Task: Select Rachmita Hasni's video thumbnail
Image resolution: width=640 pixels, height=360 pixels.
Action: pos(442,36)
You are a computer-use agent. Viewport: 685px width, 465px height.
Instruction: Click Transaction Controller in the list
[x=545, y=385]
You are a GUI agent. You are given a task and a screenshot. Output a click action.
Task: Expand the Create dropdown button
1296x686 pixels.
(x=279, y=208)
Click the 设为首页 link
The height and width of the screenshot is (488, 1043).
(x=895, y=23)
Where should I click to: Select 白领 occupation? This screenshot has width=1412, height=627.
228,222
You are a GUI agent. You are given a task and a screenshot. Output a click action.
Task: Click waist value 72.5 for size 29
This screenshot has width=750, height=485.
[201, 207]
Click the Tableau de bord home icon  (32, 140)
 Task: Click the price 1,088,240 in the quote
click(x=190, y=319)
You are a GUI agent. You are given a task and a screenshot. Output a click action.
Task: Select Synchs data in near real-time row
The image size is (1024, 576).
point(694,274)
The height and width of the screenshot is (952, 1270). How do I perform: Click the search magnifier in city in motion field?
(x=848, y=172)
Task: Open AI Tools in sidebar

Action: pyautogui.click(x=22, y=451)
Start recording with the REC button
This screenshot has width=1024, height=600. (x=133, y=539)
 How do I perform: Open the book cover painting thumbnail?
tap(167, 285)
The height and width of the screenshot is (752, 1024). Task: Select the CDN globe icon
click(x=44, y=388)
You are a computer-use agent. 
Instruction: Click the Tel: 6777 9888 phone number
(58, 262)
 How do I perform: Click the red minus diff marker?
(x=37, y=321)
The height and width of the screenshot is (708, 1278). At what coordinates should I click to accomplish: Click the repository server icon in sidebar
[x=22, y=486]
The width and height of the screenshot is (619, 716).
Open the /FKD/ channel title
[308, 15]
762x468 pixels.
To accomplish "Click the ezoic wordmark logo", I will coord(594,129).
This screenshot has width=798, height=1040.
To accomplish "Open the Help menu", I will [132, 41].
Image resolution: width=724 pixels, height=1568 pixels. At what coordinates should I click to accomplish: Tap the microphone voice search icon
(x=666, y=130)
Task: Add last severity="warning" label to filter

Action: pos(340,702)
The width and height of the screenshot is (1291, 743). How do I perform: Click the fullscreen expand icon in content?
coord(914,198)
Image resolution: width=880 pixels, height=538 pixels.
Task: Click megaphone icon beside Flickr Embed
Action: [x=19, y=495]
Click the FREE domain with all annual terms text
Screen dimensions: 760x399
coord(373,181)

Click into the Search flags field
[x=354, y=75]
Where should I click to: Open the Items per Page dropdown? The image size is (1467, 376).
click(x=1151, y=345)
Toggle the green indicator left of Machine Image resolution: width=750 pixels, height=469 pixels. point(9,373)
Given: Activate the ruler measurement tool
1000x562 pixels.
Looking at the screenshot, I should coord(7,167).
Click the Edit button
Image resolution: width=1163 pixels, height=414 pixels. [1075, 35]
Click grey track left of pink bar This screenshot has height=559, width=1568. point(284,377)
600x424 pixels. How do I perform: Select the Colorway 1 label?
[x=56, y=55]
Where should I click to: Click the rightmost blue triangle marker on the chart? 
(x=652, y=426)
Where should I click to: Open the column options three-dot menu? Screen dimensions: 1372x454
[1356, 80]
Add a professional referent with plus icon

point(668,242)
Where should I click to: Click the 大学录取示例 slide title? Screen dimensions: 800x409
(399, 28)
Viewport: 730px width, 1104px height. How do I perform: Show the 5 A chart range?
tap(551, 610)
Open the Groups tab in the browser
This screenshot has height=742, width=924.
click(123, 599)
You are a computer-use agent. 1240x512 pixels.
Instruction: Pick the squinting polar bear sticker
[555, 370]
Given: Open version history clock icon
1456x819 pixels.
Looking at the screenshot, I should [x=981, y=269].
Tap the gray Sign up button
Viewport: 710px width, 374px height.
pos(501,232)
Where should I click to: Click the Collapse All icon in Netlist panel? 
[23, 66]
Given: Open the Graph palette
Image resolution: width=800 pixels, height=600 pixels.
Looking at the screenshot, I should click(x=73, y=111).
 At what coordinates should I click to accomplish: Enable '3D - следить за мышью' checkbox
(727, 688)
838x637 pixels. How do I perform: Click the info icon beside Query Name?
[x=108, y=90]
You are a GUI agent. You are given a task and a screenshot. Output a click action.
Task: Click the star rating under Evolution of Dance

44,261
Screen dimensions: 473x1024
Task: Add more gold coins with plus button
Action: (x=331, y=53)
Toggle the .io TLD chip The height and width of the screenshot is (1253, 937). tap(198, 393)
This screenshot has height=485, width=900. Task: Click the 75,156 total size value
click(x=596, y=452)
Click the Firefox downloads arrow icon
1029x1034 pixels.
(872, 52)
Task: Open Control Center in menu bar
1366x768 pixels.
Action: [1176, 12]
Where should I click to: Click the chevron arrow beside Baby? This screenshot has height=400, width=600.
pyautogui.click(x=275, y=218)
· · · · · · ·
**What you need to do**
Repeat exactly the lines above from the one with "Instruction: Pick the" up to and including the one with "Given: Open the Graph palette". No other line belongs in the reply.

**Your solution**
Instruction: Pick the squinting polar bear sticker
[555, 370]
Given: Open version history clock icon
1456x819 pixels.
Looking at the screenshot, I should [x=981, y=269].
Tap the gray Sign up button
Viewport: 710px width, 374px height.
pos(501,232)
Where should I click to: Click the Collapse All icon in Netlist panel? 
[23, 66]
Given: Open the Graph palette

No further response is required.